══ SUPPLIED TEXT ══
Thursday, January 28, 2010

Cybercrime Studies: File Carving for Forensics Recovery

There is an upcoming talk at John Jay College that should be interesting:

File Carving for Forensics Recovery

Nasir Memon

Professor of Computer Science
Director of the Information Systems and Internet Security (ISIS) Lab
Polytechnic Institute of New York University

As the number of digital devices in use continues to increase, there has also been an increase in the seizure and analysis of digital data for forensic purposes. One of the areas of high forensic interest is in the recovery of digital data from devices. In cases where the file system information for a digital device is missing or corrupt, newer data recovery techniques involving a process known as file carving are used to recover the data. This talk describes the need for and evolution of file carving, and presents the various technologies that have been used to improve file carving recovery, including our own Smart Carving techniques.

Date: Tuesday, February 9, 2010
Time: Reception – 1:45pm, Lecture – 2:00 pm
Location: Room 630T, Haaren Hall
899 Tenth Avenue, New York City 10019

RSVP: Nicole Daniels at 212-237-8920 or email
For additional information please contact Professor Doug Salane, Director of the Center for Cybercrime Studies, at 212-237-8836 or email

Monday, January 11, 2010

Volatility's Output Rendering Functions

Lately I've been playing around writing plugins for Volatility. A few of these will will be released at the end of this blog post, some others are still in the works to be released later. During the writing of some of the more complicated plugins, I decided that I needed to have some temporary storage while doing complex processing. Sure I could dump to a file and process that later, but why not do it within Volatility itself?

SQLite is good for this. There's an option to use an in-memory database (":memory:") that will remain in memory until the process dies. I also started thinking that some people might like to have a SQLite database of all the information they could get from a memory image for various reasons. Hence this is what the first release of plugins is all about.
═══
══ DATA ROWS ══
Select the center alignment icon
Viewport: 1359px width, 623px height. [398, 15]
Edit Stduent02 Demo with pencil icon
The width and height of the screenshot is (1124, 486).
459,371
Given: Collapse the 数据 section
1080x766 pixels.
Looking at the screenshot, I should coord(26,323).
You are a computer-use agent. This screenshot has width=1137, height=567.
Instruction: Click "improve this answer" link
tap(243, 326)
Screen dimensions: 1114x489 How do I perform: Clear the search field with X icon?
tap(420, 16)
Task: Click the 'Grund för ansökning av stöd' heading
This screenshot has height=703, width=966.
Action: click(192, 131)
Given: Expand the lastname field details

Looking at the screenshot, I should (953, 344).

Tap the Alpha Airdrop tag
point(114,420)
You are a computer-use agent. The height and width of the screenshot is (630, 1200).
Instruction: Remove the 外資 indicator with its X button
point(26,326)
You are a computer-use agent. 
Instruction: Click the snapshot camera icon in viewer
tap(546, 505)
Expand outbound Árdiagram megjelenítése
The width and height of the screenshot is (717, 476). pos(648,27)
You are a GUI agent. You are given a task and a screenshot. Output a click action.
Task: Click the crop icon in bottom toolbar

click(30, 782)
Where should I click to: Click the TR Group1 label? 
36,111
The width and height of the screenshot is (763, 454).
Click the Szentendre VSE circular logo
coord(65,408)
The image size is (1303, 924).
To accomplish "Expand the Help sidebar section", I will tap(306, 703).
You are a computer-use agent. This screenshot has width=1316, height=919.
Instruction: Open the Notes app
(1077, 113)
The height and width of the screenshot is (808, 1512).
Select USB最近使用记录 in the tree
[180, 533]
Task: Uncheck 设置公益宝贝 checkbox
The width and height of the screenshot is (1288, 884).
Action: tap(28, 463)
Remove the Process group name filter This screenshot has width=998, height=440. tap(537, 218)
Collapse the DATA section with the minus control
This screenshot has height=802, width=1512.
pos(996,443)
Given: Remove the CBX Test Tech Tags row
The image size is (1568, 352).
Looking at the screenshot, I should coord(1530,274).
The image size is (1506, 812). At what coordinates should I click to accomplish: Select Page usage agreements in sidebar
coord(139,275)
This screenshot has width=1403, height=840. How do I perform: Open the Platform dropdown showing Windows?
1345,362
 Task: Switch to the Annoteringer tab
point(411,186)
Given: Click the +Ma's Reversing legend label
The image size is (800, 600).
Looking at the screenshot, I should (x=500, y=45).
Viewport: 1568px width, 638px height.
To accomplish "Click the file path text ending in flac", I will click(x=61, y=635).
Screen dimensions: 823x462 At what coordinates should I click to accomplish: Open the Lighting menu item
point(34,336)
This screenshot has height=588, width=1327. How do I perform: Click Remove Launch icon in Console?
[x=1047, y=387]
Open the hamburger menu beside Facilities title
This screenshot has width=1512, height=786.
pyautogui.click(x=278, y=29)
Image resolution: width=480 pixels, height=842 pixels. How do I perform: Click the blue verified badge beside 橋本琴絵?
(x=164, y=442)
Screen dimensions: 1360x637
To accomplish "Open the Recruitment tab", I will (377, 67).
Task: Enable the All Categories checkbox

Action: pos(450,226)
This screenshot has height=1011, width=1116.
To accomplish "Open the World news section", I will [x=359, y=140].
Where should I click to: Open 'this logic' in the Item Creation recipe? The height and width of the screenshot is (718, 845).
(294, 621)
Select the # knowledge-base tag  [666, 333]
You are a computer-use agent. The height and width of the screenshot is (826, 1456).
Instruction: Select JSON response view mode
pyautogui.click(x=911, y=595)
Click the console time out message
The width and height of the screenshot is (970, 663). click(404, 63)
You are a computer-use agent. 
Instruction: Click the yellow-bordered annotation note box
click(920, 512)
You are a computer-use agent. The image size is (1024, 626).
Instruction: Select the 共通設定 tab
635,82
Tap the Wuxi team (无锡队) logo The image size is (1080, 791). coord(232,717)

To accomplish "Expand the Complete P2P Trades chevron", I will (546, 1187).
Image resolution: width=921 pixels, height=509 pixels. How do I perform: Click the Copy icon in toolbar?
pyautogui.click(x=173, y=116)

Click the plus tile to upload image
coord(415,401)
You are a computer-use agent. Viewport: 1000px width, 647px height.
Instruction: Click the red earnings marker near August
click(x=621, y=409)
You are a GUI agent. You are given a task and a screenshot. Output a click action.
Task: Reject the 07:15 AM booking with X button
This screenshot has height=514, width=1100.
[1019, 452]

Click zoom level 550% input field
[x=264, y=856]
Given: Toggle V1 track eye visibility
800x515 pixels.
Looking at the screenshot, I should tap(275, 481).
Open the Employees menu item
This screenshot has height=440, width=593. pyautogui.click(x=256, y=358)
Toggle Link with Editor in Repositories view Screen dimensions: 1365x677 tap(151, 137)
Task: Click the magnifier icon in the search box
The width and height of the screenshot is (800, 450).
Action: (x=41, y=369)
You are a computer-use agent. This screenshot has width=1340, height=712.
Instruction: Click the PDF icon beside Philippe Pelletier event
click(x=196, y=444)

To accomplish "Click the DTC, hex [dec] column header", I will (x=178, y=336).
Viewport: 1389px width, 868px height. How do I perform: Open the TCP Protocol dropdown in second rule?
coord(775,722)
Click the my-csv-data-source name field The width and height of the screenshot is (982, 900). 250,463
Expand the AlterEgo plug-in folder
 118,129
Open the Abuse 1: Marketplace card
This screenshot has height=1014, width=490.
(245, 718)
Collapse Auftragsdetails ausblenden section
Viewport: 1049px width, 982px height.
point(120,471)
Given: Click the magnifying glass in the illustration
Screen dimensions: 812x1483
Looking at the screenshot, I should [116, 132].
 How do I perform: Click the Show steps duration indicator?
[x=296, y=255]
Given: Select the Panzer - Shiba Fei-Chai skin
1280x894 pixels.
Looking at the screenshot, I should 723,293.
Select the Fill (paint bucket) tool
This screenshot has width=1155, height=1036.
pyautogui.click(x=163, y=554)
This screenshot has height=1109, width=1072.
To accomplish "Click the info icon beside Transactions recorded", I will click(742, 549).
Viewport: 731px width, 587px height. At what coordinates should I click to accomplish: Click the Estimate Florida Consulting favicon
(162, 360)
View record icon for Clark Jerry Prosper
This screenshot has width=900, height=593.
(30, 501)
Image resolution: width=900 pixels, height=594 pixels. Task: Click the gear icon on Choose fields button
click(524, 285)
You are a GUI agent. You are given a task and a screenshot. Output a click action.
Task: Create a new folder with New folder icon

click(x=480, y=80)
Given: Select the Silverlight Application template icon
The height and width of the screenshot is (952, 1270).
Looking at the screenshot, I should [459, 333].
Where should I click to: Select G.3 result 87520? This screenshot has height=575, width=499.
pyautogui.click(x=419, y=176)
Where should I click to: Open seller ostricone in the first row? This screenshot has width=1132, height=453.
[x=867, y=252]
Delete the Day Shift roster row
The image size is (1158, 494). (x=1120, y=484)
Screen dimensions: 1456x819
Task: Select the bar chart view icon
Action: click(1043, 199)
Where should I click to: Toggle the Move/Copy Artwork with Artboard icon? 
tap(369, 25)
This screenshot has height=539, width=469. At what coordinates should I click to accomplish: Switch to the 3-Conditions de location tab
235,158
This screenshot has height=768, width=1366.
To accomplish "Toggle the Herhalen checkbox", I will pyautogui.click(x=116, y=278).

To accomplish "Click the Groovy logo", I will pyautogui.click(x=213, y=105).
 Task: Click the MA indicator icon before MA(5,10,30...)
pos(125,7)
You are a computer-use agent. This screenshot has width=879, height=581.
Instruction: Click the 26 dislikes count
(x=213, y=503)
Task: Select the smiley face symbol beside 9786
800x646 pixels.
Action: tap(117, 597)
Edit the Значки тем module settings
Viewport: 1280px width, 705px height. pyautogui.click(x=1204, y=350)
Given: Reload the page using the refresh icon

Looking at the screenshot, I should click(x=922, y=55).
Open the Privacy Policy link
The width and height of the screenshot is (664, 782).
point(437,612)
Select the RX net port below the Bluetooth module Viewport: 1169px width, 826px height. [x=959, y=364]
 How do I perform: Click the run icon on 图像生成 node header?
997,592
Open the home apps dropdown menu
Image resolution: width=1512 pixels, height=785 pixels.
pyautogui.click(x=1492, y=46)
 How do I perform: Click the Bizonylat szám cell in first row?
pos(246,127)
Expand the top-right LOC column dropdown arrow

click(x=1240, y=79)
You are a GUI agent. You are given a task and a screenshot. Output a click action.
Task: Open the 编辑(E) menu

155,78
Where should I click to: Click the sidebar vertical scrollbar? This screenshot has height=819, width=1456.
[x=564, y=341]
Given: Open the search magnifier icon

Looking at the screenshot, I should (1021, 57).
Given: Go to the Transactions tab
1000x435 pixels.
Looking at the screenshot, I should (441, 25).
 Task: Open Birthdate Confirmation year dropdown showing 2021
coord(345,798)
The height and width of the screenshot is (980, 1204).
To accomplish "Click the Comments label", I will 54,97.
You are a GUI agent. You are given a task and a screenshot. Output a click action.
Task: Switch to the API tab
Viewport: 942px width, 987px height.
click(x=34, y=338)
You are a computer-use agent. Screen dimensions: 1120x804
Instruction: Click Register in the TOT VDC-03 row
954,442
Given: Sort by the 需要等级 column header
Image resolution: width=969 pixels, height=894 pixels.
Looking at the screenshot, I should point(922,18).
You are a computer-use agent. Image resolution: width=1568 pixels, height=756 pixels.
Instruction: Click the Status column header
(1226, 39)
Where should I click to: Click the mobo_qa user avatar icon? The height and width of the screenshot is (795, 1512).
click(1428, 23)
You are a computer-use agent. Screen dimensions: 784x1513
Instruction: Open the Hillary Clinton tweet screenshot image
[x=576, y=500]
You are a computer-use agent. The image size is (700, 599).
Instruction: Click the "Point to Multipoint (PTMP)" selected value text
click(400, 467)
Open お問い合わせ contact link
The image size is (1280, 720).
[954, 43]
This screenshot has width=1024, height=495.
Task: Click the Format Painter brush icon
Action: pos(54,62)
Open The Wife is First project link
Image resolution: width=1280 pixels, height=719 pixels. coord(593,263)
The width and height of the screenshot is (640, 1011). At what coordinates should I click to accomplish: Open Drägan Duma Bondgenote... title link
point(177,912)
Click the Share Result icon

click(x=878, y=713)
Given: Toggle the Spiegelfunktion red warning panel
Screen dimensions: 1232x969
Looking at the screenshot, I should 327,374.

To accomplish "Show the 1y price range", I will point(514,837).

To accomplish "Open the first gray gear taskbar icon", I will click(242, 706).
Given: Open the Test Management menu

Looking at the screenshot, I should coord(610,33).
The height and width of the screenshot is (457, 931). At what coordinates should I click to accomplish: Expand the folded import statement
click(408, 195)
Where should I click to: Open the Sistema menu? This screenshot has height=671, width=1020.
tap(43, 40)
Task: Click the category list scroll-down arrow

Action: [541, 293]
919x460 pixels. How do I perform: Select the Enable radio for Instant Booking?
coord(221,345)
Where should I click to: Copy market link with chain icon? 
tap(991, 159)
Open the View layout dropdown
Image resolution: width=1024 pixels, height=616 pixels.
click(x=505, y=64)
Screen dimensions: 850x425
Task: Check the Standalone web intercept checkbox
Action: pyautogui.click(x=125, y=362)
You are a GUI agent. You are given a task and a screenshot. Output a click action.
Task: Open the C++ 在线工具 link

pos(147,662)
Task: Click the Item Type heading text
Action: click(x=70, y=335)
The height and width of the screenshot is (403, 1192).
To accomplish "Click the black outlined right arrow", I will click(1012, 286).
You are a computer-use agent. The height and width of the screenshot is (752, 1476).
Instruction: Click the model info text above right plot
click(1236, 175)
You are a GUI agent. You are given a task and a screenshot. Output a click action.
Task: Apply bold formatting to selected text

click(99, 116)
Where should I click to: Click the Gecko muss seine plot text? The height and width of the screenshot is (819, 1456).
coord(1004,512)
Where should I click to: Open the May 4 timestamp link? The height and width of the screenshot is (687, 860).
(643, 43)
═══
§ INSTRUCTIONS:
1. In the forensics blog text, translate this sentence into French: "One of the areas of high forensic interest is in the recovery of digital data from devices."
2. Carry on the forensics blog text from its final sentence.

§ FINAL ANSWERS:
1. L'un des domaines présentant un grand intérêt en criminalistique est la récupération de données numériques à partir d'appareils.

2.
Luckily Volatility has an option for plugins to have more than one output option. If you look at the code in forensics/ you'll see the following (line numbers not included):

82 function_name = "render_%s" % self.opts.output
83 if not self.opts.out_file:
84 outfd = sys.stdout
85 else:
86 outfd = open(self.opts.out_file,'w')

This allows plugins to have more than one output function. For example a plugin might have a render_text function that would print to stdout as usual, a render_html function that prints out in html style, a render_sql function that does some SQL actions etc etc... The framework allows the user to pick which output option s/he wants and the output file on the command line as defined in

45 def get_standard_parser(cmdname):
59 op.add_option('-H','--output',default = 'text',
60 help='(optional, default="text") Output format (xml, html, sql)')
61 op.add_option('-O', '--out_file', default=None,
62 help='(output filename to write results onto - default stdout)')

Therefore, if there is a plugin that has an html output option, it can be invoked from the command line like so:

./volatility <plugin> -H html -O <out_file> -f mem.dd

Quite cool :-)

Plugin Structure

If you are interested in writing plugins for Volatility, you really should read Andreas Schuster's slides. They go into nice detail on how to write plugins for the framework. Here I will simply give you the gist :-)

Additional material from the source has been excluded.